Enforce password validation and add comprehensive regression tests

[19vip]

Proposed Changes

• Enforced Django's built-in password validation for the change-password endpoint.
• Added comprehensive regression tests covering weak passwords, incorrect current password, and successful password update scenarios.
• Preserved exception chaining for better debugging context.

Associated Issue

N/A

Merge Checklist

• Tests added / updated
• Local tests passing
• No breaking changes
• Backward compatible
• Code formatted and linted

cc: @ohcnetwork/care-backend-admins

Summary by CodeRabbit

• Improvements

  • Enforced Django password validation on password changes and clarified validation error responses; preserved current-password checks and streamlined the update flow.

• Tests

  • Added tests for the change-password endpoint covering weak-password rejection, incorrect current password, and successful password updates.

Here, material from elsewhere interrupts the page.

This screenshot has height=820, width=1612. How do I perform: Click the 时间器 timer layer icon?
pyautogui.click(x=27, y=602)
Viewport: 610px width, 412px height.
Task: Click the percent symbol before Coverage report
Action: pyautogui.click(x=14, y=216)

_{✏️ Tip: You can customize this high-level summary in your review settings.}

[coderabbitai]

📝 Walkthrough

Walkthrough

Adds Django password validation to the change-password serializer, refactors validation flow to use DRF's is_valid(raise_exception=True), adjusts update logic to set_password and save, and introduces tests verifying weak-password rejection, wrong-old-password handling, and successful password change.

Changes

Cohort / File(s)	Summary
Password validation & endpoint logic care/users/api/viewsets/change_password.py	Added validate_new_password() to ChangePasswordSerializer to run Django validate_password and convert DjangoValidationError into DRF ValidationError. Switched to serializer.is_valid(raise_exception=True), use serializer.validated_data, check old_password with object.check_password, then set_password and save. Minor docstring tweaks.
Tests for change-password care/users/tests/test_change_password.py	Added tests: test_weak_password_is_rejected, test_wrong_old_password_fails, test_password_change_success. Tests authenticate a user, call the change-password endpoint, assert status codes and error keys, and verify persisted password change.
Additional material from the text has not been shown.